Antisystème / DISSONANCES

Jean-Louis Schlesser / Le Programme commun de la France mitterrandienne en 1981, vous vous en rappelez? La nationalisation des grands groupes industriels et bancaires, la semaine de trente-neuf heures, la retraite à 60 ans, l’impôt sur les grandes fortunes, l’abolition de la peine de mort…

On n’a pas encore réintroduit la peine de mort, mais on se rappellera la fuite des capitaux, le front commun du capital et des entités économiques transnationales face au gouvernement de Pierre Mauroy, le blocage des salaires en 1982, la «Rigueur» en 1983 et, en lieu et place de la nationalisation des acteurs financiers, les privatisations, la dérégulation bancaire en 1986, la libéralisation des flux de capitaux en 1988. Thatcher avait gagné. Alors: TINA (There Is No Alternative) ou TATA (There Are Thousands of Alternatives)?

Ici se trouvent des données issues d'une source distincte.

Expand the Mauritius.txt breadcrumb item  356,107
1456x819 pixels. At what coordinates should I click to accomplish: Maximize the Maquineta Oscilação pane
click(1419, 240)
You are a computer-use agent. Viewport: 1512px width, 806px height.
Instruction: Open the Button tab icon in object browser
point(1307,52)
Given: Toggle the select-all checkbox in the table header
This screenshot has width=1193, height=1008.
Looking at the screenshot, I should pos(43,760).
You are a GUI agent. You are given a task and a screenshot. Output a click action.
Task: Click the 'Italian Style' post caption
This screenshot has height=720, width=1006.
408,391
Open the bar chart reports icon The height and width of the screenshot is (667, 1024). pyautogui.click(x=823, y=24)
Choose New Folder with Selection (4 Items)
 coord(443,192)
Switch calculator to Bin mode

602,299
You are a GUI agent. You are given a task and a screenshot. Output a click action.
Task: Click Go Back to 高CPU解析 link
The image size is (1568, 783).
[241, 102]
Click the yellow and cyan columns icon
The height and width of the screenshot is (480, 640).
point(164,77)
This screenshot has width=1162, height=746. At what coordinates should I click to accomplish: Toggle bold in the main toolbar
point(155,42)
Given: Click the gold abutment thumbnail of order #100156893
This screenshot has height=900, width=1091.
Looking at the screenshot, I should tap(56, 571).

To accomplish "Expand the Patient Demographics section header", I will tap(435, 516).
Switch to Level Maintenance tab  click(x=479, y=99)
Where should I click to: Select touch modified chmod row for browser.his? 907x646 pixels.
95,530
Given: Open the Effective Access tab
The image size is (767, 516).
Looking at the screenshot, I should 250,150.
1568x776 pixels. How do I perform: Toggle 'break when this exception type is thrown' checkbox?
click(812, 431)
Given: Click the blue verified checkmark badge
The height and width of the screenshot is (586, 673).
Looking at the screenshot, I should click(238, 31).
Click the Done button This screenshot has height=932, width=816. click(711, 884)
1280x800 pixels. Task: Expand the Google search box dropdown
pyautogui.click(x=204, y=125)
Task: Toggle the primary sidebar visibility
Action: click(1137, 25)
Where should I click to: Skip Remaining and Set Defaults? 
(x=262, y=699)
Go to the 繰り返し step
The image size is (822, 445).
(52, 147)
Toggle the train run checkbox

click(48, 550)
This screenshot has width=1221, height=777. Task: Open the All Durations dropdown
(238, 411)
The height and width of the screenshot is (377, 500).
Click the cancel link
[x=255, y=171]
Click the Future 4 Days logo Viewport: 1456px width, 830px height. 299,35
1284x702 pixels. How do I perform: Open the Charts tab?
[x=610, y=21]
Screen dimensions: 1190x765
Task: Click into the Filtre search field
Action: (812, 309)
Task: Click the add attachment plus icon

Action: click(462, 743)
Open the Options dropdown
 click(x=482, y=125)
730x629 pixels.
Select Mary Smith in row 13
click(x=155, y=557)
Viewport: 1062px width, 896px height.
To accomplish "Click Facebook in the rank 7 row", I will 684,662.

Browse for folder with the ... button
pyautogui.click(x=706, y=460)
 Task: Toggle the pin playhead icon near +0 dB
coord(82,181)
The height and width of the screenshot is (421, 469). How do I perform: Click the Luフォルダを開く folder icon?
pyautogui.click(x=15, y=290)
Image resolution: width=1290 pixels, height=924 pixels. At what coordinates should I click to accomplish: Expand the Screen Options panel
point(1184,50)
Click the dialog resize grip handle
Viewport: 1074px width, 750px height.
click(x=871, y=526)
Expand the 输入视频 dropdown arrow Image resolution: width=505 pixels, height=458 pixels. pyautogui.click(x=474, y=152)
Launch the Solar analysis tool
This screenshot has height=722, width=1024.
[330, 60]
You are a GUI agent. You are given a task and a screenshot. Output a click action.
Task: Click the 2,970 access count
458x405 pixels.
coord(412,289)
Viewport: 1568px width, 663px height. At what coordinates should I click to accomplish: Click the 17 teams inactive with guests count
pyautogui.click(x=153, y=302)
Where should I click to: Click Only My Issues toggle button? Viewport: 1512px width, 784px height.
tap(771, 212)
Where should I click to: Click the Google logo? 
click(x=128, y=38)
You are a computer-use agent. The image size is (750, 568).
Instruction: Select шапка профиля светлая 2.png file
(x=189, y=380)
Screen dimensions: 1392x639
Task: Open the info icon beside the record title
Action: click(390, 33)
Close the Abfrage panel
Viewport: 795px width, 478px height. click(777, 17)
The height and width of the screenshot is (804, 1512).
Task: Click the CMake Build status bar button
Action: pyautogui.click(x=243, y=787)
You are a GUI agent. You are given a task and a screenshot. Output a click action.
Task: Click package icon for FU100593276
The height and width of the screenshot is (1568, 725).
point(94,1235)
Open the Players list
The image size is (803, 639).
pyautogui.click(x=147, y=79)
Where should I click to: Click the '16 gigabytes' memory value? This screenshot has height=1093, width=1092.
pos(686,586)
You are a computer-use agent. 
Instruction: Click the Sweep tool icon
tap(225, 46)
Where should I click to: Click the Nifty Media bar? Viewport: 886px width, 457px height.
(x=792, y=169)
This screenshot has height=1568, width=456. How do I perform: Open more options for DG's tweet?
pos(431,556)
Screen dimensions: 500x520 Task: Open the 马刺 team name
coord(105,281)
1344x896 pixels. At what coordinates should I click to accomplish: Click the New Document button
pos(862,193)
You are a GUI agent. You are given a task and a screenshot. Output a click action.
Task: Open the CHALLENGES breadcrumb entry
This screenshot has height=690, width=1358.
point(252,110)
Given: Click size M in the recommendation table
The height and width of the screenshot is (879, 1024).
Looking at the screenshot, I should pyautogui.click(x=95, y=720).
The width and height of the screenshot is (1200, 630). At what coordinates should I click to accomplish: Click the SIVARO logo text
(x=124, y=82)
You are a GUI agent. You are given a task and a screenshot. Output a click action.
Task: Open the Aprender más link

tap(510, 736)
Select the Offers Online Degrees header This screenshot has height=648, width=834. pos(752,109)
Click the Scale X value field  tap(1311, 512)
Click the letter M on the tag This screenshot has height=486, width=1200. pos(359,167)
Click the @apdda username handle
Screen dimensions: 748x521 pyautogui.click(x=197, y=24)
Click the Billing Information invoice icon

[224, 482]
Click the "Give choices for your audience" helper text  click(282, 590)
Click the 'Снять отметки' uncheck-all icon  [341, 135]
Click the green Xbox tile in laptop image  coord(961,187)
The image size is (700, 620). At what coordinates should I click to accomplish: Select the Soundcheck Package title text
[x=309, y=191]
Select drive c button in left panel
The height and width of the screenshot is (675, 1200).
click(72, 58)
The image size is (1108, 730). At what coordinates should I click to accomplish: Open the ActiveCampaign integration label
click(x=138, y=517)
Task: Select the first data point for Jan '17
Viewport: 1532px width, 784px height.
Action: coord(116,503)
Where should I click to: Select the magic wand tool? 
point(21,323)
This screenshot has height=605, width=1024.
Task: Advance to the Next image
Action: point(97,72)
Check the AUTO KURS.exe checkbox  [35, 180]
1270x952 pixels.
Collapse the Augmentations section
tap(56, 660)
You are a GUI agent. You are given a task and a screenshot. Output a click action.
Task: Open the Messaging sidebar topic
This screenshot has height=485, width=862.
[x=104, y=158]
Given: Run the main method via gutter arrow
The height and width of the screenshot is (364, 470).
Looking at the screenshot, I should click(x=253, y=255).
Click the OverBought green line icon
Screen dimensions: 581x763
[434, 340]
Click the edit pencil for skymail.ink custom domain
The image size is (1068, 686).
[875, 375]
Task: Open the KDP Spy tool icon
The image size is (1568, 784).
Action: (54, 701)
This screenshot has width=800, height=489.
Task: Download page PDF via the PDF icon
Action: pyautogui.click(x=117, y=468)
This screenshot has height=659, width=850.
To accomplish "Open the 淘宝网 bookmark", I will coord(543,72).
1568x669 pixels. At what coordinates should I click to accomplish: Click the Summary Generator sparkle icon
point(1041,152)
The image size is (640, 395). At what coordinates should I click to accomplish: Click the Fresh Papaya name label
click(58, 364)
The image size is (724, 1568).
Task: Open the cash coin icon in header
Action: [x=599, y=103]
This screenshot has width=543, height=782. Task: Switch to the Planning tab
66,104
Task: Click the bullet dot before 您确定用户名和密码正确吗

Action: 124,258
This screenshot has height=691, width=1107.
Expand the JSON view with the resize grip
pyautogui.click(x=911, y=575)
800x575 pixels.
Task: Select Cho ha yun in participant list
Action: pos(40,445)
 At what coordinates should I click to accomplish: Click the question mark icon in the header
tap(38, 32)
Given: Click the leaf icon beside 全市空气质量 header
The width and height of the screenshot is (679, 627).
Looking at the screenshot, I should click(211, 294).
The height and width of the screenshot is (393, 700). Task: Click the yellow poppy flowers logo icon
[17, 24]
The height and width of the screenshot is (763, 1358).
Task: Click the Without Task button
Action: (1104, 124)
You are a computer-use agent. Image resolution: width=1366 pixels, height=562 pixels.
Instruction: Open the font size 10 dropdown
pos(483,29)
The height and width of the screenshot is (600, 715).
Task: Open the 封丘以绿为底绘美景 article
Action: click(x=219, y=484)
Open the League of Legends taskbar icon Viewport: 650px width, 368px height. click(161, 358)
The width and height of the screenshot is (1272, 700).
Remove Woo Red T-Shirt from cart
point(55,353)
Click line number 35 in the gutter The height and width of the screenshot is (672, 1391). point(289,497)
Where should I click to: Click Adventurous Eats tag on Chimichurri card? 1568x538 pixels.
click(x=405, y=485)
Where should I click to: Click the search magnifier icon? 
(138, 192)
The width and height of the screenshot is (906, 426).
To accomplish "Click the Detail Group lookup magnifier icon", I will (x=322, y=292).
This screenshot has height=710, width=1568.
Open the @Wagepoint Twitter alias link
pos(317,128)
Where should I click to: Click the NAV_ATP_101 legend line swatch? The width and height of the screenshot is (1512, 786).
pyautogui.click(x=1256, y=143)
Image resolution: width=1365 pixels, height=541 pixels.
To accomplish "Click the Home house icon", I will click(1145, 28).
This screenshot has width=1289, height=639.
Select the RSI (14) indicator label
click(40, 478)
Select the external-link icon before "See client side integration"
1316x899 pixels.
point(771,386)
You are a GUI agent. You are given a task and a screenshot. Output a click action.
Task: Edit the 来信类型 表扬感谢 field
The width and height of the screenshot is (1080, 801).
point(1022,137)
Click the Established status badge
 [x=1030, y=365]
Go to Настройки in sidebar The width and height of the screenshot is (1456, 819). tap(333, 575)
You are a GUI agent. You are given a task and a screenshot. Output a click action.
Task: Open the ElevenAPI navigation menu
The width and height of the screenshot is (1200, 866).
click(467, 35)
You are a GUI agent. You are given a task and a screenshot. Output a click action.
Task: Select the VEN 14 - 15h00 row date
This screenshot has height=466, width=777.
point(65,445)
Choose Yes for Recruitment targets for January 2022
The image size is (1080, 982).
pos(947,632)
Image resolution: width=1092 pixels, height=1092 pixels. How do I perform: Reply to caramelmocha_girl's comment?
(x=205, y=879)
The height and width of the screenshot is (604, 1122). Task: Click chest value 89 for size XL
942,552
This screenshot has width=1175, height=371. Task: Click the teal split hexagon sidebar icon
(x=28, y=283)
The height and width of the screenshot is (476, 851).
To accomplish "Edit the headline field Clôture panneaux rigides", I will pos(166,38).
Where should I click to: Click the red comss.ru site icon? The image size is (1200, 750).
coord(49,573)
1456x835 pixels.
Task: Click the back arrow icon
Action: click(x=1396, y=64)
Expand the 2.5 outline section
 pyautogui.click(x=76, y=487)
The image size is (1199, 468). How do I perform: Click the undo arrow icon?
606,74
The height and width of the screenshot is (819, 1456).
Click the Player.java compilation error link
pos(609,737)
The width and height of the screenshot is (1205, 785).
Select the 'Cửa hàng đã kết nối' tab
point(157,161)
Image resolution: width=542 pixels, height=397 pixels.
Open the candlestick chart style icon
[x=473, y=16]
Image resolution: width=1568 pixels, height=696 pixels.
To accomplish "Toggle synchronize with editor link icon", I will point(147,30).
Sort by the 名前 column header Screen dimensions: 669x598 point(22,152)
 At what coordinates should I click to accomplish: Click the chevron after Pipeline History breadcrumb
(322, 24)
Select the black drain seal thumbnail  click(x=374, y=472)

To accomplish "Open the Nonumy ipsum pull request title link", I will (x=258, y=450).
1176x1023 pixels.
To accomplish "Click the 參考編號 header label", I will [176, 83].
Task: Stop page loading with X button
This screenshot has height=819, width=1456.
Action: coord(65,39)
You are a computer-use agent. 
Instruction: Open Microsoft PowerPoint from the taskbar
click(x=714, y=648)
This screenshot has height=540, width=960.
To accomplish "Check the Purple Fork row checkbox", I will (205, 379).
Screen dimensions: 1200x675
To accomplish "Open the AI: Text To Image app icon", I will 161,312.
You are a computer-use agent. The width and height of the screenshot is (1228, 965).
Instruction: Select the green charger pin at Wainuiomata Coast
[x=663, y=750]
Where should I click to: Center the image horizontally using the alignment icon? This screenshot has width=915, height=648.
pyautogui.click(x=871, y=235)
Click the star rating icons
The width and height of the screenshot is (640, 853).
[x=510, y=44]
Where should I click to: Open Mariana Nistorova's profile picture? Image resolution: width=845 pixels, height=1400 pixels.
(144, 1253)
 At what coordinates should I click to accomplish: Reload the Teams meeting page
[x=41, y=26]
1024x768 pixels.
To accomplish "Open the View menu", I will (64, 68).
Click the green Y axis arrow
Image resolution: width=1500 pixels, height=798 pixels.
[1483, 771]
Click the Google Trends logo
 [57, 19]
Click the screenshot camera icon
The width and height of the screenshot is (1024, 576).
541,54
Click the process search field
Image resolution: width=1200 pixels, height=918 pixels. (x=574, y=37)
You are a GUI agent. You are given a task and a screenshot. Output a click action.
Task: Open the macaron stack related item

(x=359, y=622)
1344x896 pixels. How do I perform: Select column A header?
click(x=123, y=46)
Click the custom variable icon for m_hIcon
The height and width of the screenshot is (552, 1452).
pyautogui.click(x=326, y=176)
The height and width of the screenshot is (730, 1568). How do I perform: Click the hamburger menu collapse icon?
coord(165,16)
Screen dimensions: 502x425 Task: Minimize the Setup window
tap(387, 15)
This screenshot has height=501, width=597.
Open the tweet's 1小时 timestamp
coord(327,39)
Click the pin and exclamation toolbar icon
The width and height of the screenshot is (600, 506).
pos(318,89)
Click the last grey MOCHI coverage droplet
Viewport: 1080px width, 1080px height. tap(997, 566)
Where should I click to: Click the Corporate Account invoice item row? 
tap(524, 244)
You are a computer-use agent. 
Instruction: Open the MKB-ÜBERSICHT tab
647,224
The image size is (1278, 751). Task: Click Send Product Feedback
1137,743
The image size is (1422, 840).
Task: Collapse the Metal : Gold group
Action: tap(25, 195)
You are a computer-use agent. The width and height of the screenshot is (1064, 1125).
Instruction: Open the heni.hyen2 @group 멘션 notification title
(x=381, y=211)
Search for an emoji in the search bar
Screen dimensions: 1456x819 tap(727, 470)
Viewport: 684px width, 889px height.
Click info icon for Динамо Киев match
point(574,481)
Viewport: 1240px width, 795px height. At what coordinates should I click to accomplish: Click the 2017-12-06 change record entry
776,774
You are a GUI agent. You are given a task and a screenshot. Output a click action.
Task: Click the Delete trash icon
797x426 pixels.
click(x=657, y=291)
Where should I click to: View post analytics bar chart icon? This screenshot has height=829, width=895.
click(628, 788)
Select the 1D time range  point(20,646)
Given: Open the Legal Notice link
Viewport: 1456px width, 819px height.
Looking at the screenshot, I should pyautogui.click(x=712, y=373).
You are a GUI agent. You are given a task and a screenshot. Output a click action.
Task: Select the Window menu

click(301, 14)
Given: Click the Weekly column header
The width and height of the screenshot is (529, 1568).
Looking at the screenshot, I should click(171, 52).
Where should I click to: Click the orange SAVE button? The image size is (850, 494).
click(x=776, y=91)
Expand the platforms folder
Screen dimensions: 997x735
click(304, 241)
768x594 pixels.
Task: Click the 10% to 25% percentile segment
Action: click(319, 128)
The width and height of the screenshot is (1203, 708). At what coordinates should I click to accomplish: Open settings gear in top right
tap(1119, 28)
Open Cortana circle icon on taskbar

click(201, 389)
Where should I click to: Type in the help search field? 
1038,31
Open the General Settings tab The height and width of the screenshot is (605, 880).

Les utopistes du Programme commun de la gauche étaient des antisystèmes à la mode à l’époque qui, face aux égoïsmes de classe, essayaient de croire à une société inclusive et pouvaient encore faire de la solidarité un argument électoral. Chez nos voisins français, en 1983, on commença à balayer tout cela. A chaque époque ses antisystèmes, sauf que ceux qui s’installent actuellement aux manettes du pouvoir ne sont plus les promoteurs d’une utopie mais les acteurs d’une dystopie qui s’annonce. Ce qui caractérise un politique populiste antisystème actuel, c’est son désarroi et son ignorance vis-à-vis du fonctionnement d’un monde qui n’apporte ses bénéfices qu’à une infime minorité de privilégiés, de rentiers et d’héritiers. De là sa panoplie de mesures absurdes et irréalistes, qui vont des propositions de sortie de l’euro à la sortie de l’Union, d’une relance massive par l’investissement à une baisse tout aussi massive des impôts, du passage de l’américanophobie (les USA sous Trump ne sont plus pris au sérieux) à la germanophobie, jusqu’aux tentatives d’abolition pure et simple de la démocratie pour la remplacer par un régime autoritaire.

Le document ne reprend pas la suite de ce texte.